Le château devint triste après le départ de Blasion. Le bouvier qui le remplaça était un jeune garçon plein de gaieté, qui chantait du matin au soir ; mais la joie de la maison, Ménine, était devenue pensive et grave. Elle regrettait Blasion, elle avait peur de Saint-Jean, elle plaignait Janouet. Celui-ci, comprenant qu’elle ne se laisserait ni acheter ni intimider, essaya un autre moyen. Un matin il vint la trouver dans la cuisine, et sans s’inquiéter si les portes étaient ouvertes : — Ménine, dit-il, veux— tu de moi pour galant ?

— Non, dit-elle en essayant de sourire, vous savez bien que je ne veux pas de galant.

— Cependant tu as bien voulu que Blasion fût ton galant.

— Celui-là sera mon mari.

— Moi aussi, je veux être ton mari.

— Non, dit-elle, vous êtes trop riche ; la dame ne voudrait pas.

— Je suis mon maître…

— Non, non, dit-elle en l’interrompant, c’est impossible. Ne parlons pas de cela.

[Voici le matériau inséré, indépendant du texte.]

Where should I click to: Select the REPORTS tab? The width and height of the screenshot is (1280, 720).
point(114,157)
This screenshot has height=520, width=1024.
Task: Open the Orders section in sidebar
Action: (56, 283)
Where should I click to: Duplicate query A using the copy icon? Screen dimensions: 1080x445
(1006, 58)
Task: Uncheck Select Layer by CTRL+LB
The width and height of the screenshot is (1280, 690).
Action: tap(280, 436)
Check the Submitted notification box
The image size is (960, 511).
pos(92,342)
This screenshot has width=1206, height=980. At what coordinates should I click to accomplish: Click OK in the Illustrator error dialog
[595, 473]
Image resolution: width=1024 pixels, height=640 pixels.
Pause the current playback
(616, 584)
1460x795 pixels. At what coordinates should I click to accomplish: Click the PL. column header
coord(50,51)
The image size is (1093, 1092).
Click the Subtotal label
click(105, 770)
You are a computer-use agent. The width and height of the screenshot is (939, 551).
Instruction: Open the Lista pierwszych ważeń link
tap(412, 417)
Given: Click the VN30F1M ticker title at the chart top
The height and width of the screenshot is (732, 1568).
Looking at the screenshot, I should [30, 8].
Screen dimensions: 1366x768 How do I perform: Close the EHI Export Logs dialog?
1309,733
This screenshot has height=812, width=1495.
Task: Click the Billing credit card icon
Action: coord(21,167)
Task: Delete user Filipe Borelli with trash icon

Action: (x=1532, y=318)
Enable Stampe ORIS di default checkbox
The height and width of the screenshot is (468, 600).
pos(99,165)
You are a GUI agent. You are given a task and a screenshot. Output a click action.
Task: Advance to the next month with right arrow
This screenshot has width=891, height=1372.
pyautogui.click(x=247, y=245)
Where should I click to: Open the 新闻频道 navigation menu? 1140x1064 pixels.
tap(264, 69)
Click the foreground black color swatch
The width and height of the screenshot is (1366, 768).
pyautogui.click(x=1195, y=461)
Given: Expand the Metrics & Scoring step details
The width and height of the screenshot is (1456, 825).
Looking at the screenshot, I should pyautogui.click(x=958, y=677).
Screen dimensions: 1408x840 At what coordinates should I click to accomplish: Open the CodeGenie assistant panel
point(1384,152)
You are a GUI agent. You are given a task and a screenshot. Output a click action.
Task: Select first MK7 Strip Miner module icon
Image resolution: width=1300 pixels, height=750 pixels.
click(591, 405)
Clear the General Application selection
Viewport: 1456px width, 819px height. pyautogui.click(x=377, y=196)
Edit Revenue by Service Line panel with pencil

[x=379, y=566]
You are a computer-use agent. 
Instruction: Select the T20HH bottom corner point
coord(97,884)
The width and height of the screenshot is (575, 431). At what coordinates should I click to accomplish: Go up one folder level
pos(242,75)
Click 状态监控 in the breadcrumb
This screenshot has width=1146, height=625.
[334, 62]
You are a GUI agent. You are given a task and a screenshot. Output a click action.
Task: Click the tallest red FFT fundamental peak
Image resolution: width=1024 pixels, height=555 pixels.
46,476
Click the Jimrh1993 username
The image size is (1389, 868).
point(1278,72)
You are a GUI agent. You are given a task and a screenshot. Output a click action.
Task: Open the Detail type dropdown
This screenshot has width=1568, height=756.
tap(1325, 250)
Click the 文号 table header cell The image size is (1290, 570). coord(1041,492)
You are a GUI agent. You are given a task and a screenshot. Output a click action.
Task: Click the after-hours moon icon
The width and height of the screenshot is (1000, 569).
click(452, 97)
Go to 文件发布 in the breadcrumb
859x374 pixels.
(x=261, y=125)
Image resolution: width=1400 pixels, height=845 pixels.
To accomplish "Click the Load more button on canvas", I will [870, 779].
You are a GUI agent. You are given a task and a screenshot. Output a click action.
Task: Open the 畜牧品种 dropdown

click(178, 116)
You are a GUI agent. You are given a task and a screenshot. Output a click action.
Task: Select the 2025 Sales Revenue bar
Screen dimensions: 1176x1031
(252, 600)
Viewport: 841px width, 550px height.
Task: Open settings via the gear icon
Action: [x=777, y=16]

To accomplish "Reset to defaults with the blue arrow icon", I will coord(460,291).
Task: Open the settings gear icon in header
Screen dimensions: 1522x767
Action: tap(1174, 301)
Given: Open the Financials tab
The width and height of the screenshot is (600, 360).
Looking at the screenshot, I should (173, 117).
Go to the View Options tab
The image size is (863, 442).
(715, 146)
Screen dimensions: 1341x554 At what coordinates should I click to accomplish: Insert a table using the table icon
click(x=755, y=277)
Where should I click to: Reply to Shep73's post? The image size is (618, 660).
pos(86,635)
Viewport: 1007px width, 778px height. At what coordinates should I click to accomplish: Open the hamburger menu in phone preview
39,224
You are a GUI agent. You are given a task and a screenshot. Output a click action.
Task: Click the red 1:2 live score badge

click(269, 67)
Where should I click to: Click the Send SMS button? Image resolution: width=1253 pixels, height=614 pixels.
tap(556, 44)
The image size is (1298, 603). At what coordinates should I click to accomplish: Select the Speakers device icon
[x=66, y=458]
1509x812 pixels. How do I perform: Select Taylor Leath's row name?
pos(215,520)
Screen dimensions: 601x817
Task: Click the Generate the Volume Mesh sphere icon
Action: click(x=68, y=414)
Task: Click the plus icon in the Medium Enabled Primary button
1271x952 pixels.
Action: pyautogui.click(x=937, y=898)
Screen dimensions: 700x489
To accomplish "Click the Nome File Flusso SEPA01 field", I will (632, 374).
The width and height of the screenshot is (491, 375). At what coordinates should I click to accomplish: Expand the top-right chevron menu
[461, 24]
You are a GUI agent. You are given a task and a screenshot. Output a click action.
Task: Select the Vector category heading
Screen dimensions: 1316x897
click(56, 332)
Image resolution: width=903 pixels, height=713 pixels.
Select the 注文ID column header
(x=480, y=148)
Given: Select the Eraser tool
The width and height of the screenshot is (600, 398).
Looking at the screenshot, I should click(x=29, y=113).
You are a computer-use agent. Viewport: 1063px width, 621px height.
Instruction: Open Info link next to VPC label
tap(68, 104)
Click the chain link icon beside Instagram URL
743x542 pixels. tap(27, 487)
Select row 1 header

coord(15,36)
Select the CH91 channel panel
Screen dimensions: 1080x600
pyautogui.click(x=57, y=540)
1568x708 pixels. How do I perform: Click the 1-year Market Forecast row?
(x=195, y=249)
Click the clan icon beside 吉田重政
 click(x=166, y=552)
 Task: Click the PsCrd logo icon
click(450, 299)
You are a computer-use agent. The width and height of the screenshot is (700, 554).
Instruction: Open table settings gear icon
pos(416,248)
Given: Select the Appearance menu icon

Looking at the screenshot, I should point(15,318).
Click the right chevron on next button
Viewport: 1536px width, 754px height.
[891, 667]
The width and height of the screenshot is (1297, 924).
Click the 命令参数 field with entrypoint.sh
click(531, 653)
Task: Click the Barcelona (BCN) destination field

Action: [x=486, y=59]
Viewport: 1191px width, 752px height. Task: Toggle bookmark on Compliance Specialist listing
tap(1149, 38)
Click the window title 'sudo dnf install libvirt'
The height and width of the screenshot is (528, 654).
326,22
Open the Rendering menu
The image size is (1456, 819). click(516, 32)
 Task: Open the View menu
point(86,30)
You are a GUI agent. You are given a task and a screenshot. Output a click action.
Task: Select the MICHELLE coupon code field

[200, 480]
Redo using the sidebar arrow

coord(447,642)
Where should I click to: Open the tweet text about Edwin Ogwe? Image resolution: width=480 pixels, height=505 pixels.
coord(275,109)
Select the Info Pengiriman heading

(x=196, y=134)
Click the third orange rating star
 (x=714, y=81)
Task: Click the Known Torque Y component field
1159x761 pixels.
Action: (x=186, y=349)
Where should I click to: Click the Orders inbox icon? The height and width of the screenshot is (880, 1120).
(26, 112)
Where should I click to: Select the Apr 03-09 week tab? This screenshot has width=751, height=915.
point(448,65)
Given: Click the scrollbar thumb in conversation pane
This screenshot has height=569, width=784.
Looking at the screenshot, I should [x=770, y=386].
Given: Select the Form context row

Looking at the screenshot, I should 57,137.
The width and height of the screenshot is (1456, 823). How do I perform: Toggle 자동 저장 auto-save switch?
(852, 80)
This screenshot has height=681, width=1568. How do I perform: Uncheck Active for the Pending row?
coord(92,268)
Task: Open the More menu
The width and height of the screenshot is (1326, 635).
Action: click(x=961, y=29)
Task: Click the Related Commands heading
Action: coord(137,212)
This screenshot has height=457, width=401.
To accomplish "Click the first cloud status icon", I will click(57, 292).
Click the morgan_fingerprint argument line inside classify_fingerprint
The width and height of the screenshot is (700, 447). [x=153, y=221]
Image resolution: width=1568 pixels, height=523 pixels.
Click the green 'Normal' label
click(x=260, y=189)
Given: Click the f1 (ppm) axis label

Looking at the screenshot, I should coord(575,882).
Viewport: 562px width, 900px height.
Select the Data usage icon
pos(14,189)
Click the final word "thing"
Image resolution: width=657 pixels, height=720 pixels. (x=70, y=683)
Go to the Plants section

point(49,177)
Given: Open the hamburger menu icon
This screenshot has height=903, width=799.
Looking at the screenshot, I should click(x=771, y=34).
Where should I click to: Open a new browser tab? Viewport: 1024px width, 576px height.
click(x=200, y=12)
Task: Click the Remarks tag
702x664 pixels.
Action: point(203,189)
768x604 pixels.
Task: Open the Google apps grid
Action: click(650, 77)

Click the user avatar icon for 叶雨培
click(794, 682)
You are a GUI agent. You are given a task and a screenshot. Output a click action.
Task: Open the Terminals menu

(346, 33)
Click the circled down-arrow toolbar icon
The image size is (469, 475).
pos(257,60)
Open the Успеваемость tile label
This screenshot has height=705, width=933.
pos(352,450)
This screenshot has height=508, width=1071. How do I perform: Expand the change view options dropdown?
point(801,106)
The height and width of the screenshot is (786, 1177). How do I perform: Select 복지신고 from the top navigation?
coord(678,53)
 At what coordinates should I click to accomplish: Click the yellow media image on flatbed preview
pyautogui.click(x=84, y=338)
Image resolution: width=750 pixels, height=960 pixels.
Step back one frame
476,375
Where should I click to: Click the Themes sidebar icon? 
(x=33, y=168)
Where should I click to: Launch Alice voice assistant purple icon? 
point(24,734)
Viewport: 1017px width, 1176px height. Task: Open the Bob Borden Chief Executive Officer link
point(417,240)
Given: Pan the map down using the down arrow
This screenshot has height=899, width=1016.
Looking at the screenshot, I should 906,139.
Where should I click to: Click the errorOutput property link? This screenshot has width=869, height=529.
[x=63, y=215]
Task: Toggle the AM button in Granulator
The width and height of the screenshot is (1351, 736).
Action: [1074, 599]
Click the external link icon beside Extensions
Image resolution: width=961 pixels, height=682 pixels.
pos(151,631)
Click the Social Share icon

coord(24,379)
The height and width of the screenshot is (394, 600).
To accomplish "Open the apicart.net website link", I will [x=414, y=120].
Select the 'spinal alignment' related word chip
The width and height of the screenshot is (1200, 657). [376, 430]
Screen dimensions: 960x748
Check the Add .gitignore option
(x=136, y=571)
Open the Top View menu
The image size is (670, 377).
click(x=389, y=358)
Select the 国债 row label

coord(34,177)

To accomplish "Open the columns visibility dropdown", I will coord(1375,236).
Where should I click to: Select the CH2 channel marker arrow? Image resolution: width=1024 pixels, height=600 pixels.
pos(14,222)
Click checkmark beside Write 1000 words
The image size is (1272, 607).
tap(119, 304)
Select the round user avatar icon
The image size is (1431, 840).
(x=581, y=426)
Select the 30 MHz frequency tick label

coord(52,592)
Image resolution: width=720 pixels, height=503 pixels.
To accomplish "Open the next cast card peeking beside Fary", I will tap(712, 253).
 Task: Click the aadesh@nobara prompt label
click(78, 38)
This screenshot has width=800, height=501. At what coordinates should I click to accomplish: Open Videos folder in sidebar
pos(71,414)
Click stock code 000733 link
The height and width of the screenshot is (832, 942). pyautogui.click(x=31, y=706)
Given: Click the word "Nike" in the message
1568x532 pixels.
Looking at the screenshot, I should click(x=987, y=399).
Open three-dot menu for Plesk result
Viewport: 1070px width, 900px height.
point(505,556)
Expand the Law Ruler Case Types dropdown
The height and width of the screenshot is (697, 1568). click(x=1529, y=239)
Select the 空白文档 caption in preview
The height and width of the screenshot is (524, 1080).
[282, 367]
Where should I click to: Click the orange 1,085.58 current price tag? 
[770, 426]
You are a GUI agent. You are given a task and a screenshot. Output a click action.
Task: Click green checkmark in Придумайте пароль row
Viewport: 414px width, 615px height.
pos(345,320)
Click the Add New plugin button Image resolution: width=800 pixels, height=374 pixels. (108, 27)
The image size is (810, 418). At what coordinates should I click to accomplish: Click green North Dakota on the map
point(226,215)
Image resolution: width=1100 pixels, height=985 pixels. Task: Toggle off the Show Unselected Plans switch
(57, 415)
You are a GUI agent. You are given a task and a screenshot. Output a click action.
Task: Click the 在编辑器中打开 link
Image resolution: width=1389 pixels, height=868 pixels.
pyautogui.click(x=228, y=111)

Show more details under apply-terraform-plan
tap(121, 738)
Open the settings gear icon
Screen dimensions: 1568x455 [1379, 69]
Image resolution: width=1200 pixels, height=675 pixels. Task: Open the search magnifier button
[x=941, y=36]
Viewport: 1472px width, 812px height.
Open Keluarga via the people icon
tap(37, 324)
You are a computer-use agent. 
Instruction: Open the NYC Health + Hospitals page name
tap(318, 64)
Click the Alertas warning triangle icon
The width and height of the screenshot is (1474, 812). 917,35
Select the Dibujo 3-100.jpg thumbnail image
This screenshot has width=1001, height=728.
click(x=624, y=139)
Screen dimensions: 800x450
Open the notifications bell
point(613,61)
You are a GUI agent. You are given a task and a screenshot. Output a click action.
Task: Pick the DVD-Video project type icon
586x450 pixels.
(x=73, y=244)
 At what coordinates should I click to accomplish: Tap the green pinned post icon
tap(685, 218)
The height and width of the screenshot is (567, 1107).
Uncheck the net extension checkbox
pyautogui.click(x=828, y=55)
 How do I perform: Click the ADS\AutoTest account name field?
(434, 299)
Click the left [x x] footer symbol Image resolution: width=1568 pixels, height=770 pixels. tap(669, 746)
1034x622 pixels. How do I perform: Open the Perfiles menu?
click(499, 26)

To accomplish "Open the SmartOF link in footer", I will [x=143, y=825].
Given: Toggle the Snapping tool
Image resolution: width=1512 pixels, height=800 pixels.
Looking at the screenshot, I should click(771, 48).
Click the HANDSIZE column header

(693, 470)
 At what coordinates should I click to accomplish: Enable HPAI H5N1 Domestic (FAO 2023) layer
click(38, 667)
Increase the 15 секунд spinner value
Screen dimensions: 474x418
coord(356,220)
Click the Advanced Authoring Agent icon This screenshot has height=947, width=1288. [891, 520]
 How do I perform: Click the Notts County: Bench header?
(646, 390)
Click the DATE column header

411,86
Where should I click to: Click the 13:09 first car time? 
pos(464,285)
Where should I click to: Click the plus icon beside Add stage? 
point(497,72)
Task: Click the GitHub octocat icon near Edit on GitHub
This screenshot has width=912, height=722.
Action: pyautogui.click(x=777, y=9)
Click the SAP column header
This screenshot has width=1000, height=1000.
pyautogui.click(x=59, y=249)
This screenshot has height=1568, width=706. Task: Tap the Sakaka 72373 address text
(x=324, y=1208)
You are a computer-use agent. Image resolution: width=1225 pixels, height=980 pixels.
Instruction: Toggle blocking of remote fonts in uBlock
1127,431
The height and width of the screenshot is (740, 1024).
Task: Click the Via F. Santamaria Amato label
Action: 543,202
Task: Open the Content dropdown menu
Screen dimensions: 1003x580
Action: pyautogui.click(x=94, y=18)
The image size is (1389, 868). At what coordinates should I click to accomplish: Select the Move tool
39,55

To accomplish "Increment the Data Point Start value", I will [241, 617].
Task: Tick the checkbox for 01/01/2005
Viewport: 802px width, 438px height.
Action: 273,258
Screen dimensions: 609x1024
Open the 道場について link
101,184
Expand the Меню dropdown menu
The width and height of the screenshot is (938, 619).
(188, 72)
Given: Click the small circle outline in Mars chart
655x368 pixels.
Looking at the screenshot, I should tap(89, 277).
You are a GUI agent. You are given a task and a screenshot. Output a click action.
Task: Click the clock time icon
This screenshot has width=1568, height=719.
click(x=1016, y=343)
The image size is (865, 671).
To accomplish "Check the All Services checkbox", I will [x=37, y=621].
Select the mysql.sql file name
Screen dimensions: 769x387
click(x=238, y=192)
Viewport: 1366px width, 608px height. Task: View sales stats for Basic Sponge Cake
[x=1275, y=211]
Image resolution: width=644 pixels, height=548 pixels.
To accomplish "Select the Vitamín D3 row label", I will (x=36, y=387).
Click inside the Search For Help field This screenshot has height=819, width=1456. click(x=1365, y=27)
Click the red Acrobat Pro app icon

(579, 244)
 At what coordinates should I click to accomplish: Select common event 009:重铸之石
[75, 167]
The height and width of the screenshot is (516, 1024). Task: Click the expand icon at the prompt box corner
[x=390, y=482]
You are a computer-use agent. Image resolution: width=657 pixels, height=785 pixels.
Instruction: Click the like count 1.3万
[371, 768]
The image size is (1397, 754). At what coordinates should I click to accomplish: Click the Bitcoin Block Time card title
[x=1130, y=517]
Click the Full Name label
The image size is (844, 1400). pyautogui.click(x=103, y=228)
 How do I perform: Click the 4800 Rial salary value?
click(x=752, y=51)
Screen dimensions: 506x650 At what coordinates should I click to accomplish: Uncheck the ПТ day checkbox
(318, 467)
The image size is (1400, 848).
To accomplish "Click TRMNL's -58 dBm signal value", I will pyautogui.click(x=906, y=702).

— Oh ! tu ne m’aimes pas, et tu aimes Blasion. Rappelle-toi le temps où tous trois nous étions enfans et où nous gardions les troupeaux dans les landes : tu m’aimais autant que lui alors. Qu’ai-je fait pour que tu ne m’aimes plus ?

— Rien, dit-elle ; je vous aime toujours bien, mais je ne veux pas de vous pour mari. Vous devez épouser une demoiselle, laissez-moi où je suis, cela vaudra mieux pour tous deux. Vous me permettrez de glaner un peu de bois mort dans vos forêts ; vous ne me tourmenterez pas, si mes brebis s’écartent dans vos landes. Voilà tout ce que je vous demande, et nous resterons amis.

Ces mots avaient été prononcés d’une voix calme et ferme. Janouet laconnaissait, il savait qu’elle était inébranlable dans ses résolutions.

— Ménine, s’écria-t-il, tu me tues !

— Non, dit-elle, on ne meurt pas d’amour à notre âge… Mais je veux vous prouver que je suis votre amie. N’écoutez pas trop ce Saint-Jean, c’est un mauvais homme : il vous fera faire des folies.

— Et moi je veux l’écouter, dit-il ; il n’y a que lui qui m’aime. Je veux faire toutes les folies qu’il me conseillera de faire, et s’il arrive des malheurs, c’est toi qui en seras cause.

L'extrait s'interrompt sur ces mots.